[TESTO SELEZIONATO]

Le suore sono tornate a Maalula

Riaperto il monastero siriano di Mar Teqla in una delle cittadine più colpite dai jihadisti e dalla risposta dei governativi. Un segno di ritorno alla normalità, in un Paese però ancora estremamente instabile.  

«Le suore sono tornate al monastero e stanno lì ora… Grazie alla ripresa della vita monastica, anche 290 famiglie sono tornate a Maalula». Lo ha annunciato il 18 gennaio scorso il patriarca greco-ortodosso di Antiochia, Giovanni X Yazigi. Prima della guerra a Maalula vivevano 5 mila persone e i cristiani erano più di 3.500. Dal 2011 oltre la metà erano sfollati e dopo la battaglia del 2013-2014 solo una decina di famiglie erano rimaste fra le macerie.

Le suore ortodosse del convento di Santa Tecla si erano rifugiate a Damasco 5 anni fa, nel 2014, dopo la liberazione dalla prigionia di 13 di loro, cadute (insieme a tre donne del villaggio) nelle mani dei jihadisti di Jabhat al-Nusra, l’allora sezione siriana di al-Qaeda (oggi Hayat Tahrir al-Sham), che le avevano prese in ostaggio. Saranno liberate solo qualche mese più tardi, in uno scambio con 153 detenute musulmane.

Tutto era iniziato fra il 21 e il 28 ottobre 2013, quando Maalula era stata occupata da una banda di jihadisti che aveva ucciso decine di civili (tre di loro hanno testimoniato con la vita la loro fede cristiana). Cacciati dai governativi a fine ottobre, i miliziani di al-Nusra erano però tornati in forze il 3 dicembre successivo, installandosi per quasi un anno sul costone sopra il villaggio, devastando e distruggendo ogni cosa e uccidendo quasi 200 civili, finché erano stati di nuovo messi in fuga dai governativi, non senza pesanti bombardamenti che avevano colpito tutto e tutti senza fare troppe distinzioni fra le postazioni jihadiste e il villaggio con i suoi abitanti.

[INFORMAZIONI FORNITE]

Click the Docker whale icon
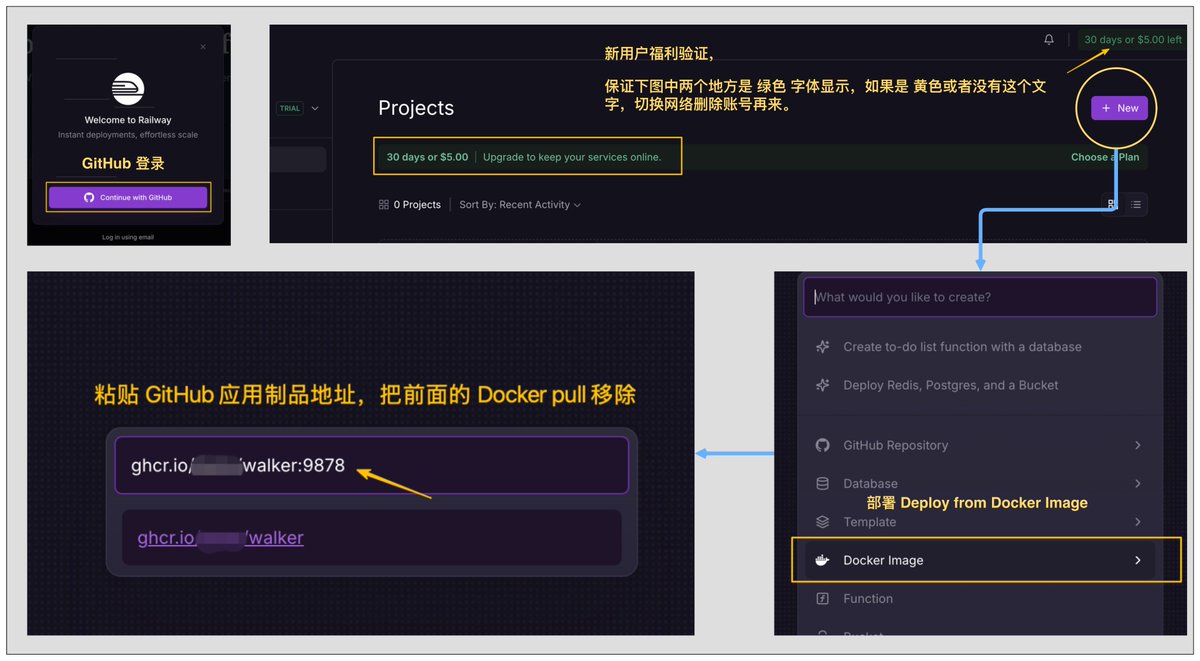 [x=823, y=560]
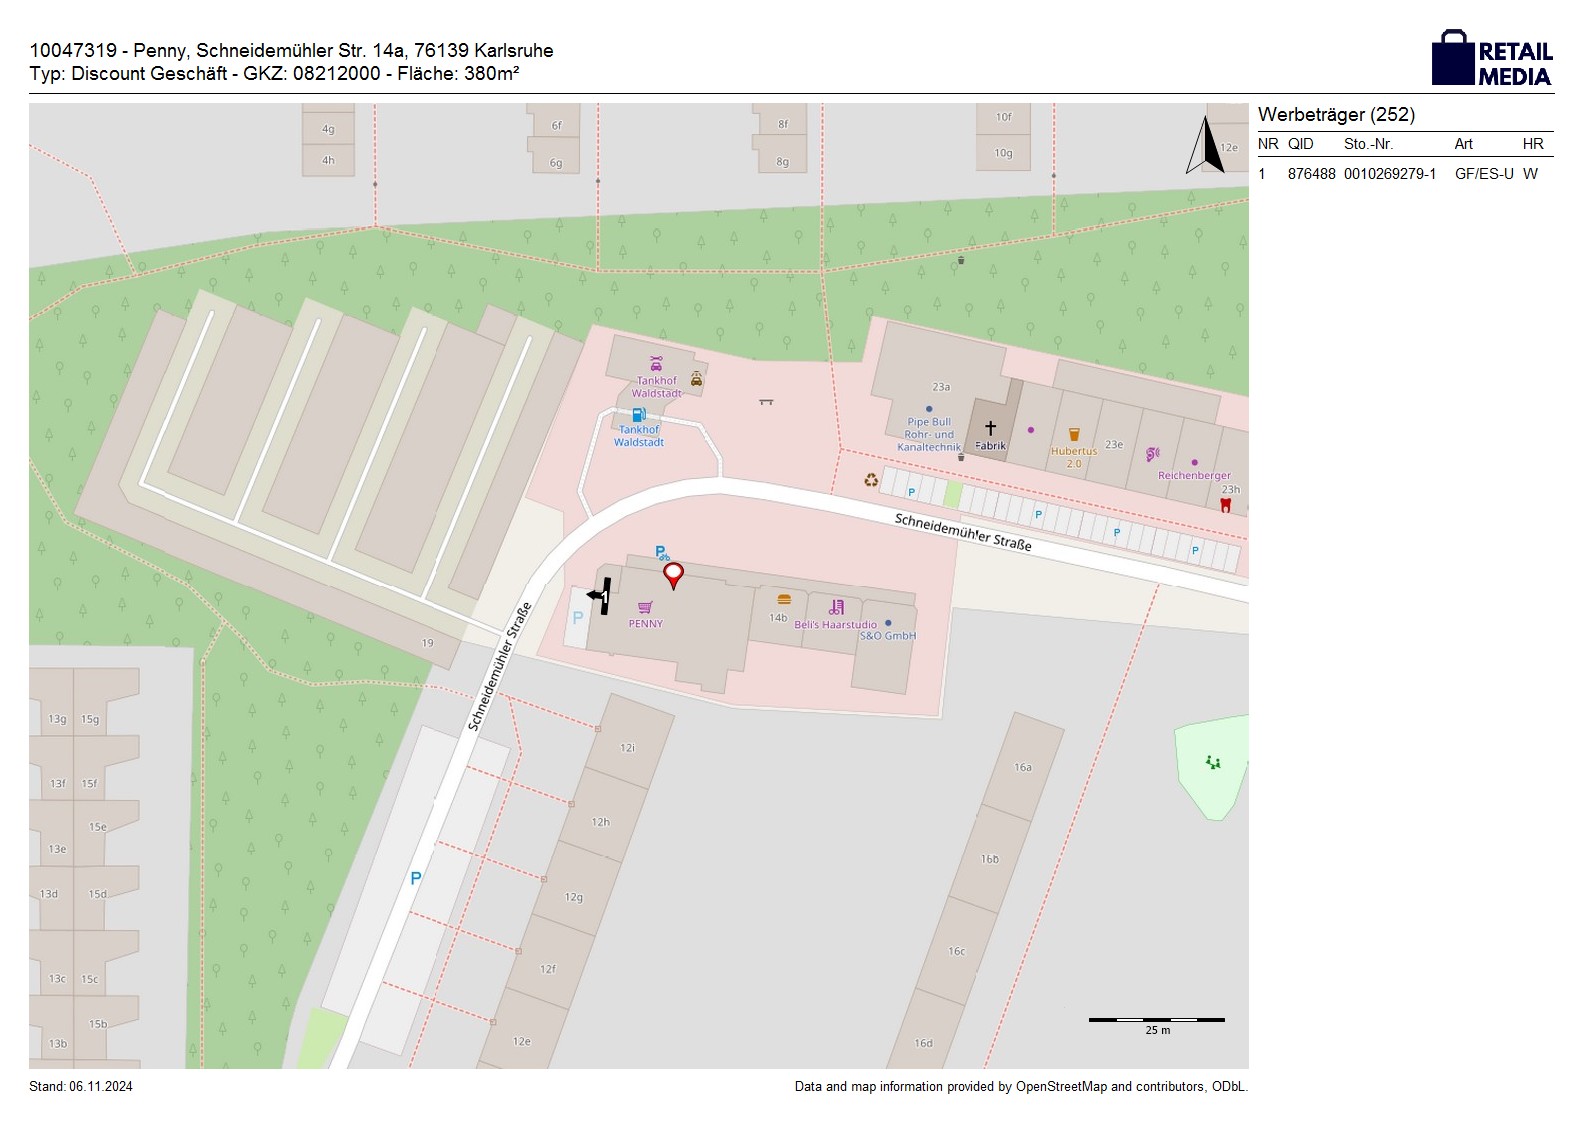Click the north arrow compass indicator
This screenshot has width=1587, height=1123.
click(x=1205, y=145)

[OBIETTIVO 1]
Rispondi alle seguenti domande sul testo su Maalula.
(a) Quante famiglie sono tornate a Maalula grazie alla ripresa della vita monastica?
(b) In quale città si erano rifugiate le suore del convento di Santa Tecla nel 2014?
(c) In quale giorno i miliziani di al-Nusra erano tornati in forze a Maalula?
[OBIETTIVO 2]
Continua il testo su Maalula a partire dall'ultima frase riportata.

[RISPOSTA ALL'ESERCIZIO 1]
(a) Sono tornate 290 famiglie.
(b) Si erano rifugiate a Damasco.
(c) Erano tornati il 3 dicembre.

[RISPOSTA ALL'ESERCIZIO 2]
Il 5 dicembre 2014, il fondatore dell’ong Perigeo, Gianluca Frinchillucci, raccontò così la situazione di Maalula: «Oggi questo villaggio è ridotto in macerie, le antiche icone che ornavano le chiese sono state rubate o bruciate, i santuari e le chiese distrutte, le immagini sacre vandalizzate e la stessa parte più antica del villaggio bombardata e messa a fuoco. L’altare è stato salvato, ma persino le reliquie di santa Tecla sono andate in buona parte perdute».

Maalula è un piccolo villaggio a circa 50 km a nord-est di Damasco, a 1.500 metri di altitudine ai piedi della montagna del Kalamoun e a pochi chilometri in linea d’aria dal confine libanese. È un posto molto speciale per i cristiani, a motivo di due luoghi che affondano le loro origini nei primi secoli del cristianesimo: la cappella con le reliquie di Mar Taqla (Santa Tecla) e il santuario di Mar Sarkis wa Bakhos (San Sergio e Bacco). Ma anche per un altro motivo: gli abitanti parlano fra loro, oltre all’arabo, anche l’antico aramaico occidentale, la lingua dei siriani prima della conquista islamica (634-638 d.C.) e molto probabilmente la lingua che parlava Gesù.

Tecla visse nel I secolo d.C. e fu, nella tradizione apocrifa, discepola di San Paolo. Era figlia di un nobile pagano di Iconio e, secondo un racconto agiografico molto amato in Siria, dopo essere sopravvissuta a vari tentativi di ucciderla per la sua fede cristiana, trovò riparo tra le montagne del Kalamoun per sfuggire ai soldati mandati da suo padre ad arrestarla. Tecla si salvò perché, dopo aver pregato, nella roccia si aprì un varco che le permise di nascondersi. Secondo questa tradizione, Tecla visse poi fra queste montagne e morì a Maalula diversi anni dopo: la sua tomba si troverebbe nella cappella a lei dedicata, custodita nel convento ortodosso di Mar Taqla, meta di pellegrinaggio non solo dei cristiani, ma anche di numerosi musulmani, come accade in molti luoghi sacri in Siria e Libano.

Sergio e Bacco erano invece soldati romani che divennero cristiani e vissero alla fine del III secolo alla corte di Massimino Daia, uno dei tetrarchi della riforma di Diocleziano. Vennero martirizzati secondo la tradizione nel 305. La particolarità del santuario a loro dedicato a Maalula è quella di conservare alcune parti risalenti forse agli inizi del IV secolo, pochi anni dopo il loro martirio e pochissimi dopo l’editto costantiniano (del 313) che concedeva ai cristiani la libertà di seguire la propria fede.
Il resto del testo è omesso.